Yes, that's true enough. I'm quite sure (now) that there are capabilities on the D7000 (never mind the D7100) that I will never use (except possibly to find out what they do, and maybe how well they do it).

Still, our older D70s have what is now a fairly low resolution sensor and there's really no work-around to that. If you need to seriously crop the captured image, the lack of necessary resolution often becomes painfully obvious. And, if you can't get closer to the subject or don't have a more powerful telephoto lens available, you had to make do with what you could get. The 16 Mp image of the D7000 means I can shoot a scene from 60% further away than I could with the 6 Mp D70 yet produce the same cropped image with equal resolution (same lens and ignoring other qualitative changes). If you're shooting red kites hunting, you're not going to be able to get any closer and you're unlikely to be able to track the bird using a bigger telephoto lens. (You gotta see these babies turn and dive to appreciate that.)
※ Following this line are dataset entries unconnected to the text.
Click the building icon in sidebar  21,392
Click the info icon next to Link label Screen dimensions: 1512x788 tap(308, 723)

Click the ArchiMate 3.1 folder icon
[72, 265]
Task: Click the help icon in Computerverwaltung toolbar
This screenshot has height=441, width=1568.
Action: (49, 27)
Another problem related to the basic capabilities of the sensor is noise. My D70 sensor has considerably more noise than the later and cheaper D50 that my wife was using, but the D50 had a more advanced sensor. (I think she was using a D50 but it might have been a D40.) Now, I know you're going to say use HDR, but I've had scenes that shown absolutely no need for the extended dynamic range obtainable from HDR, but have unacceptable noise in them. And, of course, you only learn this after you get home and start processing the image.
--
Regards,
Joseph V. Morris


SueS
Premium
join:2007-05-16
Macon, MO
kudos:2

1 edit

1 recommendation

I have the 350 XT Canon, a camera now 8 years old, but I would not have been able to shoot the deer photo in my gallery. The XT has 1600 for the highest ISO that I never considered usable. I was handholding the camera, so this was a stretch at 190mm with that slow of shutter. Resolution was 1 reason for me to upgrade, with the other reason being focusing. Other stuff was just a bonus, and I use lots of the other features I didn't have on the XT.


jvmorris
I Am The Man Who Was Not There.
Premium,MVM
join:2001-04-03
Reston, VA
kudos:1

1 recommendation

And it's an absolutely fantastic picture.
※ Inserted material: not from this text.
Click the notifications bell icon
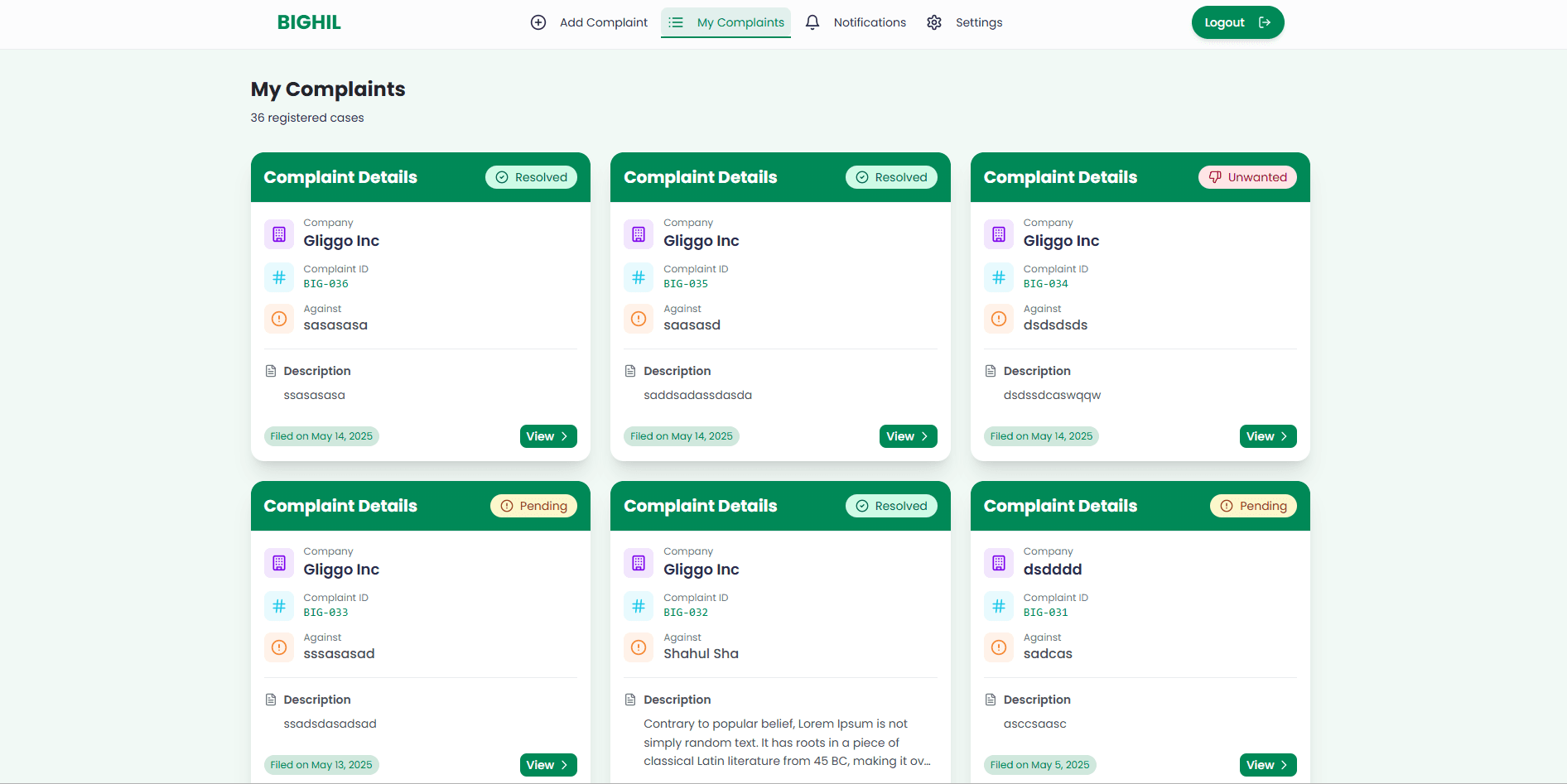The image size is (1567, 784). tap(812, 22)
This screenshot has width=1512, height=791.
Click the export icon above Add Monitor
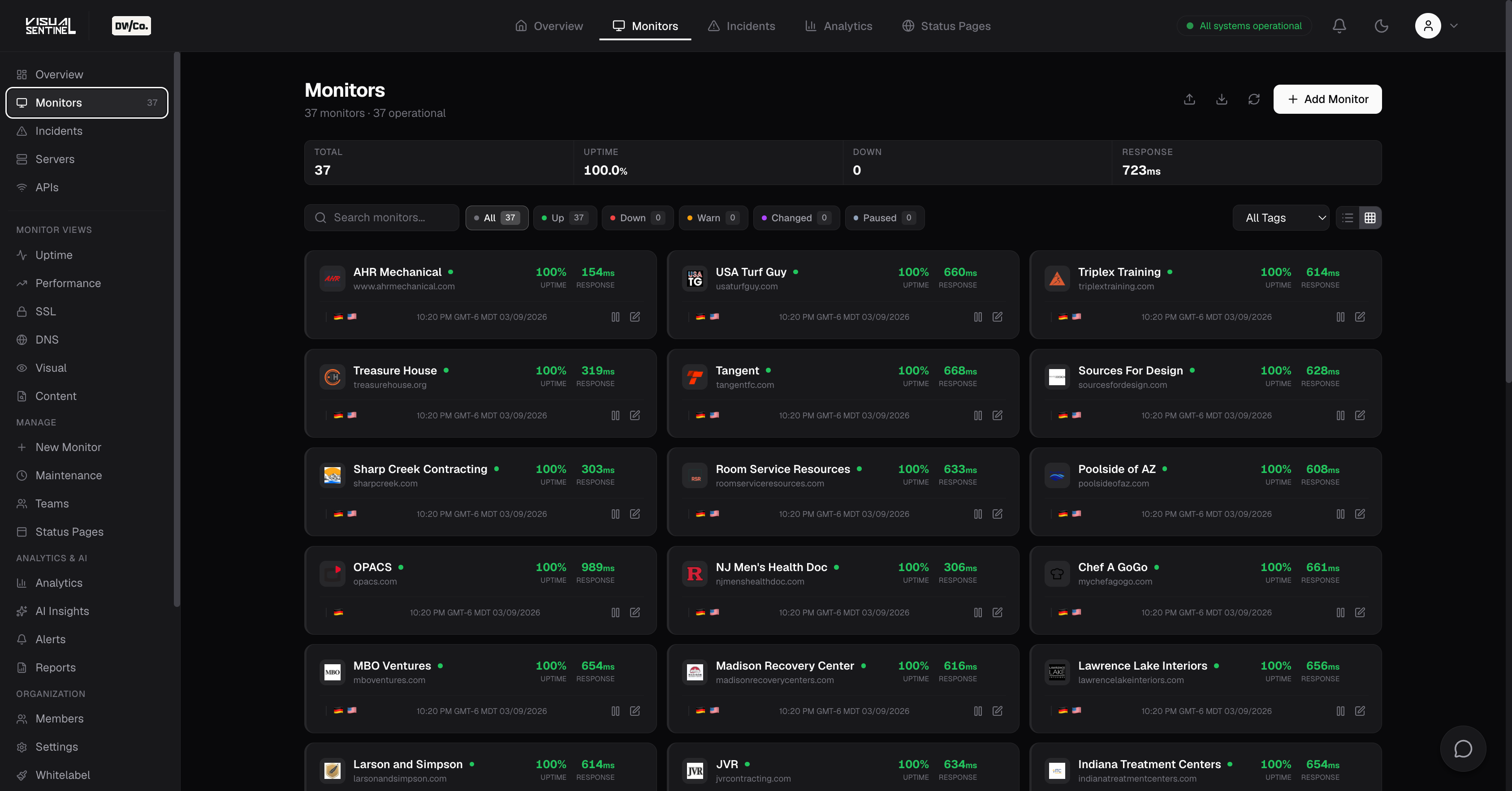[x=1189, y=99]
Come to think of it, I think I've got a similar shot with the D7000 that I've not even looked at! Back later, . . .
--
Regards,
Joseph V. Morris


29886823
Premium
join:2005-03-29
kudos:3
reply to SueS
From what I can get from the web (DxoMark) the difference in S/N ratio of your old and new cameras amount to about 2db, a difference that is real, but not really meaningful visually, and even if it was, any decent noise reduction software would render it meaningless.
I can't tell from the image if it was cropped or not, but I suspect that full frame images from both your cameras at similar ISO would give pretty near the same results. I think in general terms the number of pixels allows for cropping and maintaining image quality, but if you're careful in framing it's a difference that makes no difference.


SueS
Premium
join:2007-05-16
Macon, MO
kudos:2

2 recommendations

The XT is way noisy compared to the 7D, I never shot it over 800 ISO. I regularly shoot my 7D at 1600 and never think about it being too noisy. I even have files I shot at 3200 that are usable printed in small sizes. Noise software seems to really soften the images in the XT more than the 7D, I'm not sure why, but I think it is because the noise is the same over the whole file on the XT, and most of the noise in the 7D files seems to be in the background and shadows, and not so much on the subject.
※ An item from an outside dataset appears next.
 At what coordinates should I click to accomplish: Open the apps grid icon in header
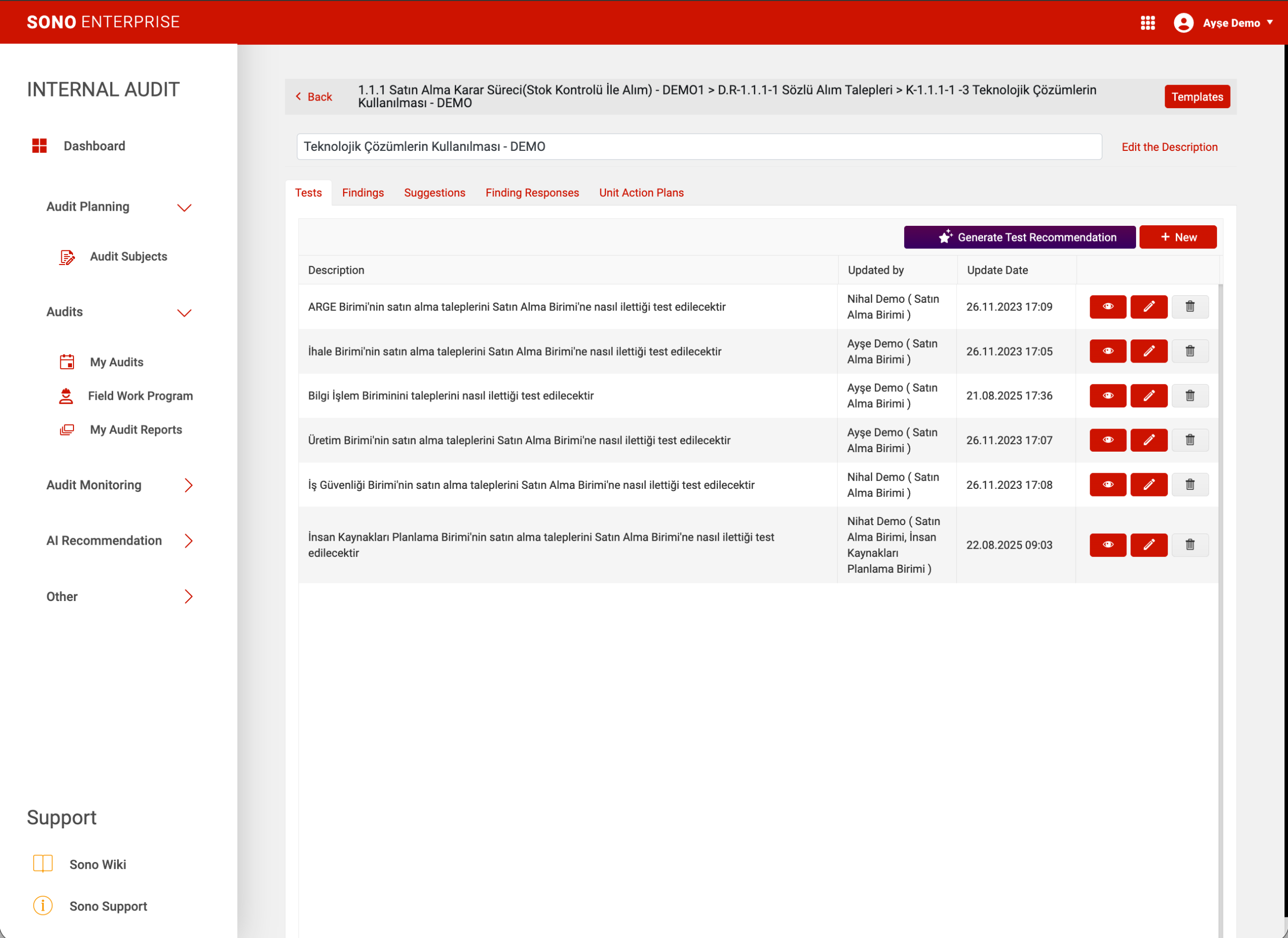[x=1148, y=23]
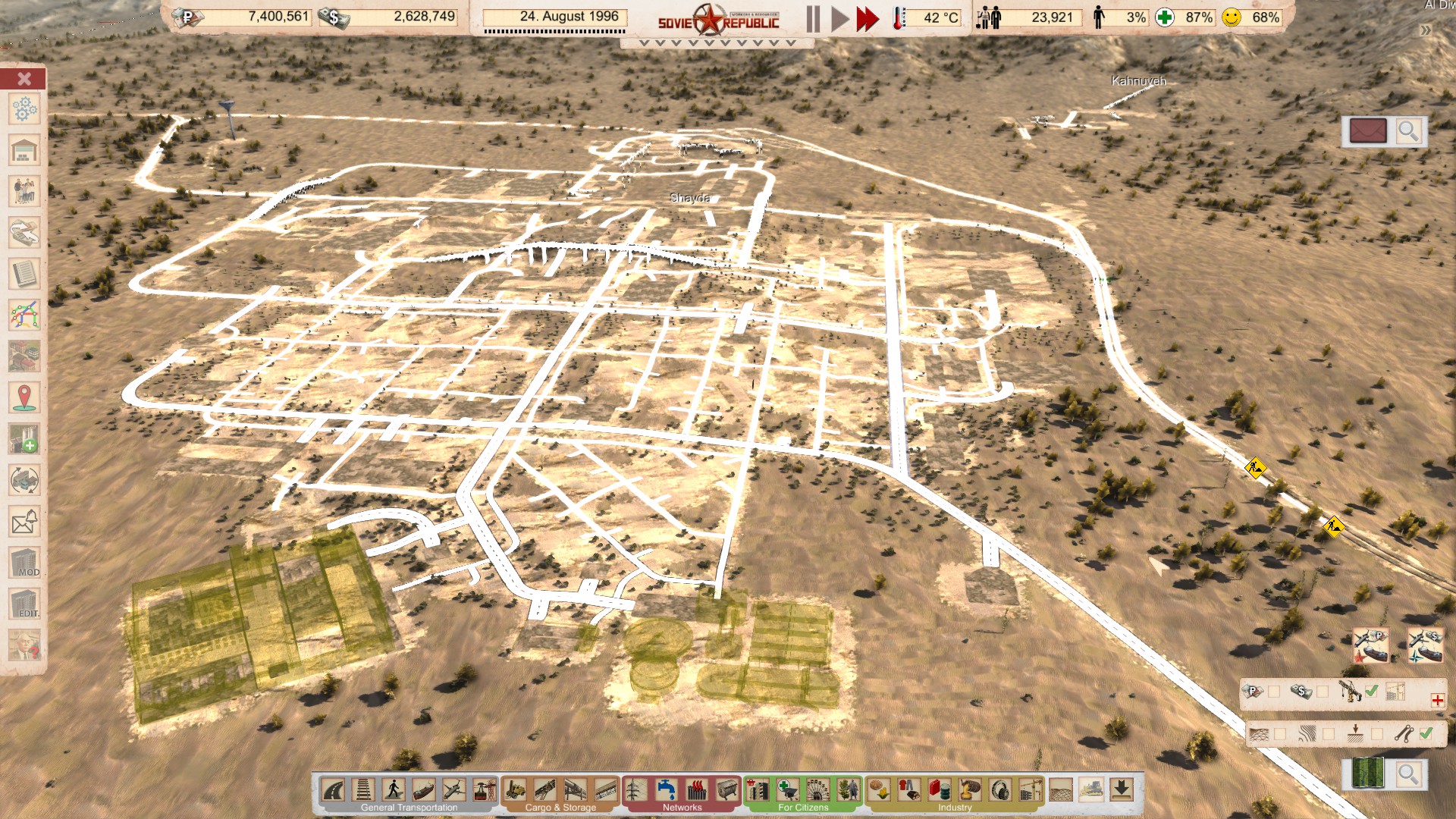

Shooting wildlife you don't have much time to get the composition just right, so I usually focus with a focus point to leave room to crop, but not always. Even with cropping, this file is bigger than a full size file from my XT. Not sure what I did on the gallery shot and I am not going to go back and look, but the photo was taken a year ago and has been printed a few times, one was 11X14, and I am pretty sure it would print at 16X20. I might have gotten a 5X7 from the XT. The resolution difference is real. Another thing is the time of day, I never would have had my XT out at this time of day in October, and didn't think twice about taking the 7D out.

For what I shoot it made a huge difference to upgrade. Everyone has to decide for themselves when to upgrade.